Crowding in the Emergency Department is internationally recognised as one of the greatest challenges to healthcare provision. Numerous studies have highlighted the ill-effects of crowding, including increased length of stay, mortality and cost per admission. Crowding is typically a manifestation of a hospital at full capacity and its main contributor is the practice of boarding patients in the ED. Therefore, a functioning flow system is advised to ease the burden. Different predictive tools/algorithms assess the degree of crowding. The National Emergency Department Overcrowding Scale (NEDOCS) is used effectively in other countries but has not been validated in Ireland.

Aims

To assess crowding in a major Irish teaching hospital over a three week period at regular time periods using the NEDOCS.

To look at the time from decision to admit to ward bed availability in order to improve flow through the department.
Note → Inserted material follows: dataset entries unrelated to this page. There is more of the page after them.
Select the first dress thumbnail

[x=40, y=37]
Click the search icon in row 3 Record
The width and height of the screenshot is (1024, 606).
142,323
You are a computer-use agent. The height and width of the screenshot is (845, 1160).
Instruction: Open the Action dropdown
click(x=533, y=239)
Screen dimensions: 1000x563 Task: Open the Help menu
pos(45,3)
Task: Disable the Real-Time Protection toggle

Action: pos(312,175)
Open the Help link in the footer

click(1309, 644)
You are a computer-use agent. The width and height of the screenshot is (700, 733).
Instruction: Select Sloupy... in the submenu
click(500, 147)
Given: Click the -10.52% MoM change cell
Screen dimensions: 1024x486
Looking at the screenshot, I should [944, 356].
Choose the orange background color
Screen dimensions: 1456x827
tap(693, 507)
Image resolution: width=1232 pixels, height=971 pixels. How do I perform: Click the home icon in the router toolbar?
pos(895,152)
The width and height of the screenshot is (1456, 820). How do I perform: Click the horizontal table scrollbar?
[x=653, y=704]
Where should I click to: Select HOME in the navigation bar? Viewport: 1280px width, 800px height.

Staffs perception of crowding was assessed at a random single time point.

Methods

Application of the NEDOCS score in the Emergency Department along with the use of internal Patient Administration System (PAS) to track patient movement through the ED.

Results

During the three week period, the NEDOCS score was frequently at level 6 (dangerously overcrowded) or level 5 (severely overcrowded) (see figure 1). Emergency patient registrations peaked between 1000 hours to 1300 hours whereas the peak admission time to wards was between 1900 hours and 2300 hours. At a random time point, Universal staff perception of crowding in the department was perceived as 'It's a nice day'. However the NEDOCS level was 4 (overcrowded) suggesting significant crowding.

Figure 1

Figure 2

Average reception activity per 24 hour

Conclusion

Our Hospital is operating at a consistent level of crowding that can negatively impact on patients. Access to inpatient beds is available late in the day, creating a time lag between decision to admit and transfer to ward. Staff perception did not correlate with NEDOCs score, possibly reflecting a conditioning and acceptance of staff to crowding.

Discussion

We plan to validate the NEDOCS score in an Irish Emergency Department. Crowding is a significant issue in the Irish Healthcare setting. The '40% of inpatient beds by 11 am' needs to be adopted by our hospital. Our study suggests that our emergency staff accept the dysfunctional as the norm.